I’ve read through these comments, but I think I’m really truly guilty. 3 days ago I went out to check my mail & left my 4 month old puppy in the house bc I was driving to the mailbox. It was so hot in my car I figured I’d leave her inside the house bc by the time I got the car cooled down I’d already be back. I was gone 3 min maximum. She was very tiny, 2lbs. I used to take her with me EVERYWHERE. When I came back in she was whining, which she usually didn’t do as long as I was in her sight. I was sorting through the mail & noticed that she had started to go to the bathroom on the floor instead of her potty pad. I took her to her potty pad & was telling her to potty like a good girl on the pad. She knew the routine. She was typically excited to do this bc it always meant a treat. This time she was struggling to stay on the potty pad. I’m so stupid bc I thought if I got her to stay on the potty pad she’d get a treat & be happy. She liked to jump a lot & I told her no, & pushed her back. Her potty pad was in the corner. She fell back & hit her head. I picked her up worried she was injured bc I heard her tiny head hit. She was alive when I picked her up. I swaddled her in her blanket & talked to her with my hand on her chest to feel her heartbeat. Her heartbeat was fine, but suddenly it just stopped. I have told people about this, even professionals. They say they don’t think that a bump on the head would kill her & that it’s not my fault, but I know that it was. I was there & saw it for myself. I loved her so much. She literally went everywhere with me & did everything with me. I feel sick with guilt & grief. I don’t think I’ll ever be able to get over it, & I’m not sure that I even deserve to. At night I wake up having severe panic attacks thinking I’m having a heart attack, & honestly I feel I’d deserve it if I did.
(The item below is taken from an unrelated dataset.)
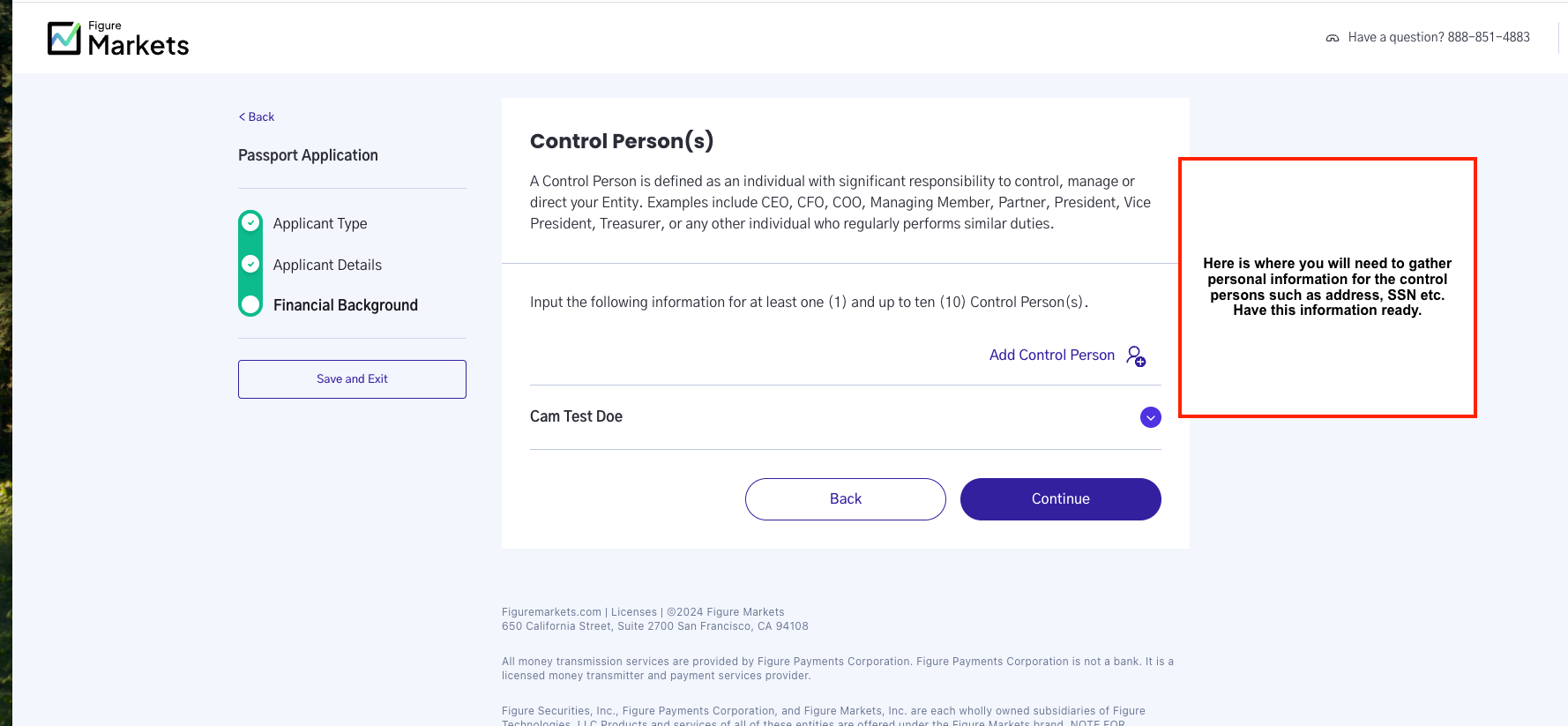Click the support phone number 888-851-4883
Screen dimensions: 1568x726
click(x=1489, y=37)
I can’t do anything at all. All I can think of is her, the sound of her head bumping the wall, & knowing I killed her. I have so much love to give & I gave her all of it, but now… now I’ll never never get another dog, or any pet, so that I can’t make any kind of horrible mistakes that could injure them. Also, it’s a punishment to myself to never allow myself another pet. I feel like that’s the only way I can make up for what I did to my puppy.